• **Task material**:
════════
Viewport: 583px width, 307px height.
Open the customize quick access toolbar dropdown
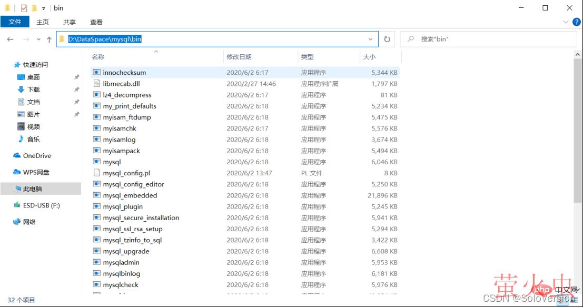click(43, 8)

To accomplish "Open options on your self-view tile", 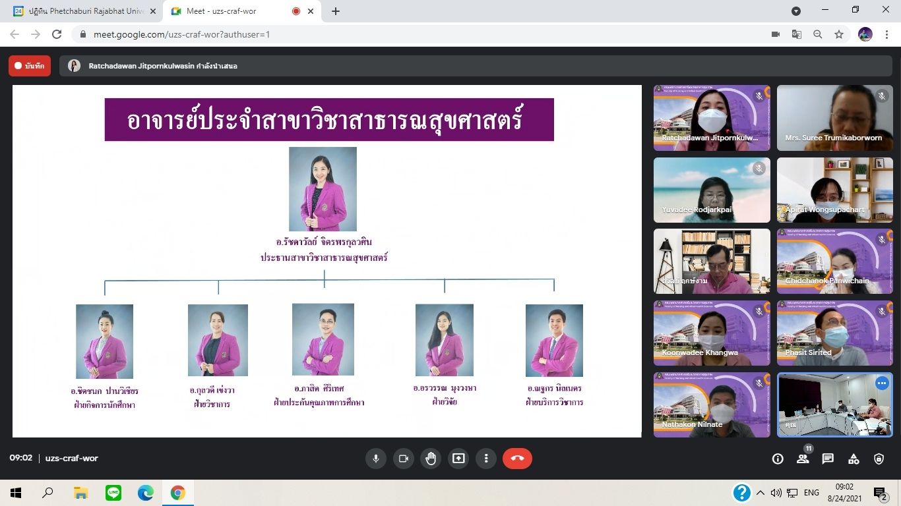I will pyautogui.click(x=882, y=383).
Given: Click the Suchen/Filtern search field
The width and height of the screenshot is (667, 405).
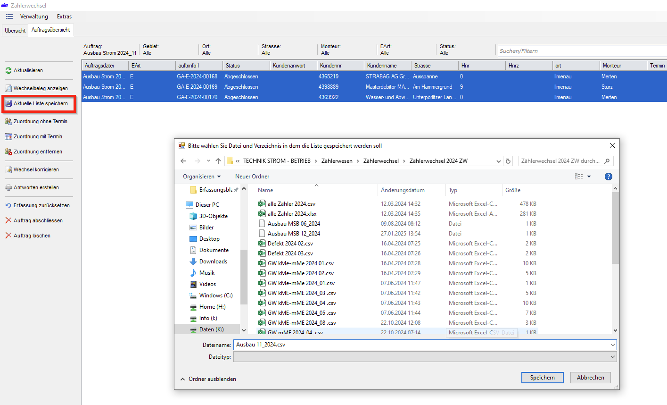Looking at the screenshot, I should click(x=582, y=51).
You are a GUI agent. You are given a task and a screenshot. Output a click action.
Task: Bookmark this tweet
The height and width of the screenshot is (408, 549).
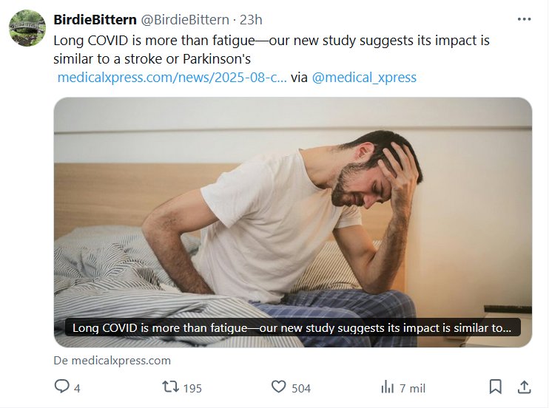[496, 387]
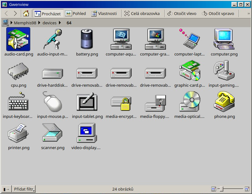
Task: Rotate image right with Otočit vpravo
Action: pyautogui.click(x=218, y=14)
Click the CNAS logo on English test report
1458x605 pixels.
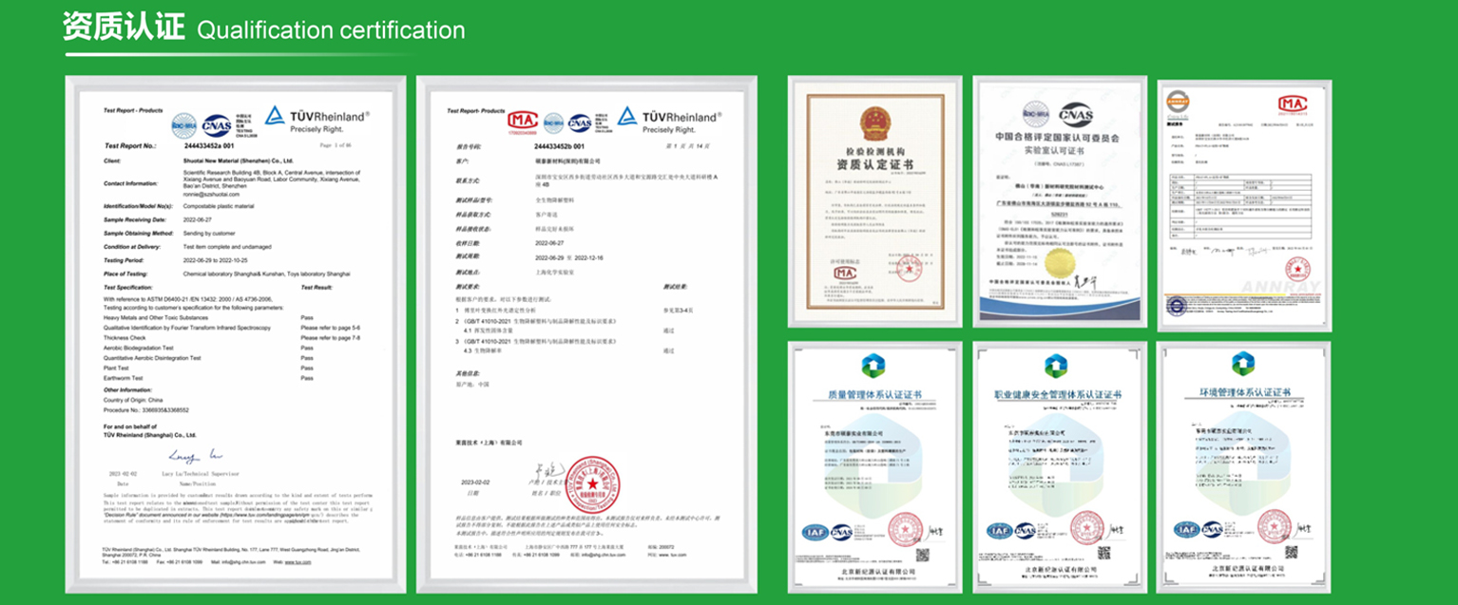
════════
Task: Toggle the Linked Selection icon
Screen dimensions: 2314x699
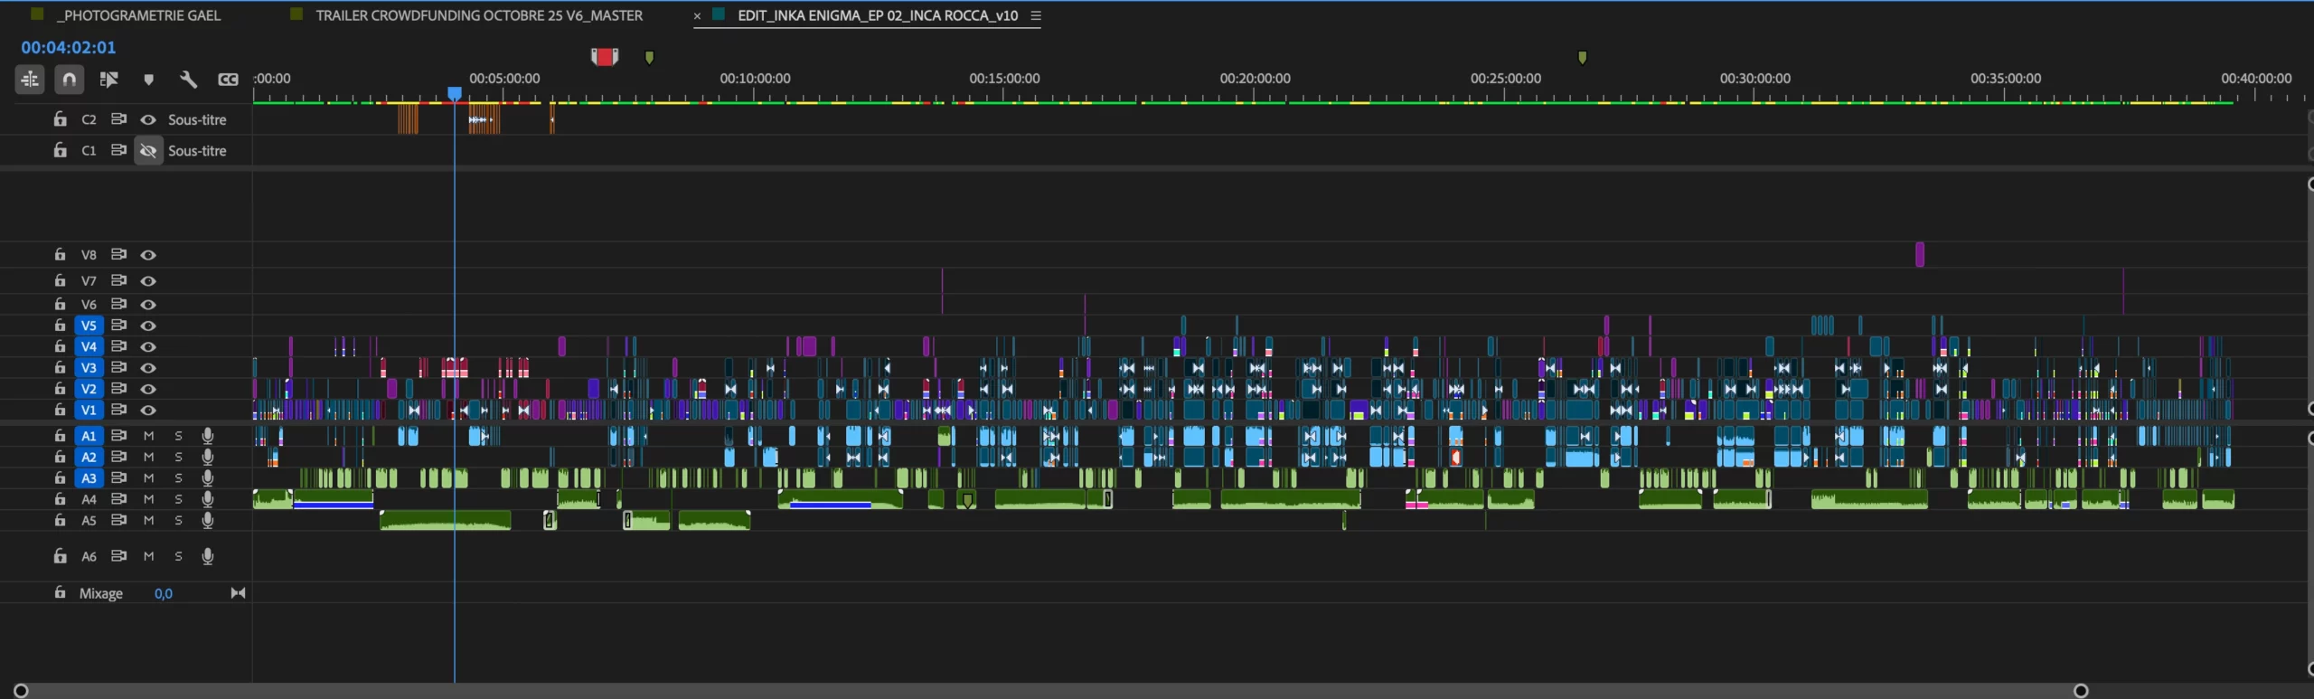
════════
• **What is being asked**: Within the listing above, locate the line containing "Click the CNAS logo on English test report" and the line containing "1458x605 pixels.". Reproduce those two lines and all lines between them exactly, with nothing added.

• **Your response**:
Click the CNAS logo on English test report
1458x605 pixels.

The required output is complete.